Tentang bahaya kecurangan ini terhadap masyarakat, Syaikh ‘Athiyyah Sâlim rahimahullah mengatakan, “Diawalinya pembukaan surat ini dengan doa kecelakaan bagi para pelaku tindakan curang dalam takaran dan timbangan itu menandakan betapa bahayanya perilaku buruk ini. Dan memang betul, hal itu merupakan perbuatan berbahaya. Karena timbangan dan takaran menjadi tumpuan roda perekonomian dunia dan asas dalam transaksi. Jika ada kecurangan di dalamnya, maka akan menimbulkan khalal (kekisruhan) dalam perekonomian, dan pada gilirannya akan mengakibatkan ikhtilâl (kegoncangan) hubungan transaksi. Ini salah satu bentuk kerusakan yang besar” [9]

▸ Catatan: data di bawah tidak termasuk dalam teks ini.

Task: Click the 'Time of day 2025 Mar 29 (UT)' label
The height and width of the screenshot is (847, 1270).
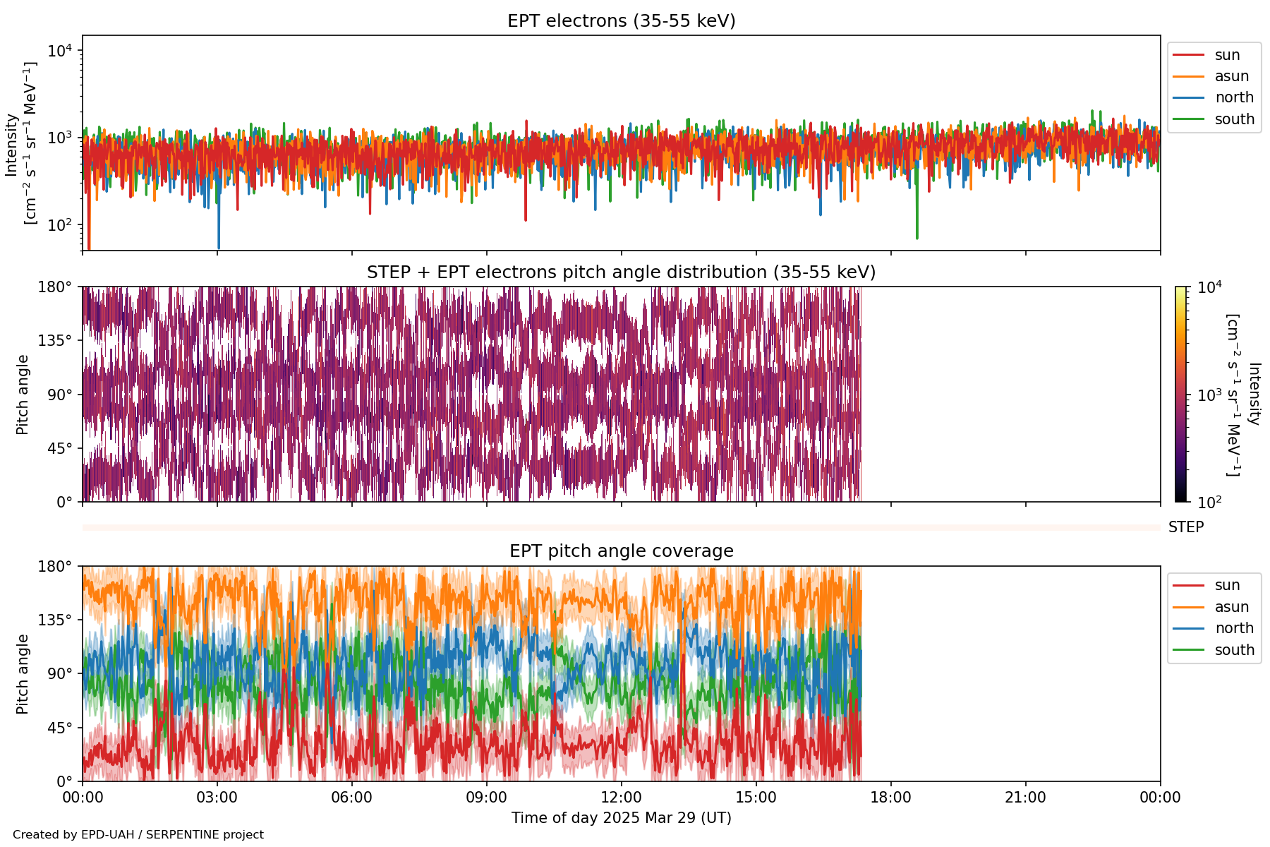Action: click(x=621, y=818)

PERINTAH MENYEMPURNAKAN TAKARAN DAN TIMBANGAN
Islam dengan kesempurnaan, kemuliaan dan keluhuran ajarannya, memerintahkan umatnya untuk menjalin muamalah dengan sesama atas dasar keadilan dan keridhaan. Di antaranya, dengan menyempurnakan timbangan dan takaran. Allâh Azza wa Jalla berfirman

وَأَقِيمُوا الْوَزْنَ بِالْقِسْطِ وَلَا تُخْسِرُوا الْمِيزَانَ

Dan tegakkanlah timbangan itu dengan adil dan janganlah kamu mengurangi neraca itu [ar-Rahmân/55:9].

وَأَوْفُوا الْكَيْلَ وَالْمِيزَانَ بِالْقِسْطِ ۖ لَا نُكَلِّفُ نَفْسًا إِلَّا وُسْعَهَا

Dan sempurnakanlah takaran dan timbangan dengan adil. Kami tidak memikulkan beban kepada seseorang melainkan sekedar kesanggupannya [al-An’âm/6:152].

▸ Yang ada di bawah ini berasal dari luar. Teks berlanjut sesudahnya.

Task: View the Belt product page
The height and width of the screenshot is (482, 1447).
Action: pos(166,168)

Syaikh asy-Syinqîthi rahimahullah mengatakan, “Melalui ayat ini, Allâh Azza wa Jalla memerintahkan penyempurnaan (isi) takaran dan timbangan dengan adil. Dan menyatakan bahwa siapa saja yang tanpa kesengajaan terjadi kekurangan pada takaran dan timbangannya, tidak mengapa karena tidak disengaja”.

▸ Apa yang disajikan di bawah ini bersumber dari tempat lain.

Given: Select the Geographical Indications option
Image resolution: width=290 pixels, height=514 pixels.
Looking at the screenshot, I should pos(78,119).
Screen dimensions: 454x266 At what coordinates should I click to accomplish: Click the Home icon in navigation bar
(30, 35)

Dalam ayat lain, Allâh Azza wa Jalla menyebutkan bahwa memenuhi takaran dan timbangan lebih utama dan lebih baik manfaat. Allâh Azza wa Jalla berfirman:

وَأَوْفُوا الْكَيْلَ إِذَا كِلْتُمْ وَزِنُوا بِالْقِسْطَاسِ الْمُسْتَقِيمِ ۚ ذَٰلِكَ خَيْرٌ وَأَحْسَنُ تَأْوِيلًا

Dan sempurnakanlah takaran apabila kamu menakar, dan timbanglah dengan neraca yang benar. Itulah yang lebih utama bagimu dan lebih baik akibatnya [al-Isrâ`/17:35].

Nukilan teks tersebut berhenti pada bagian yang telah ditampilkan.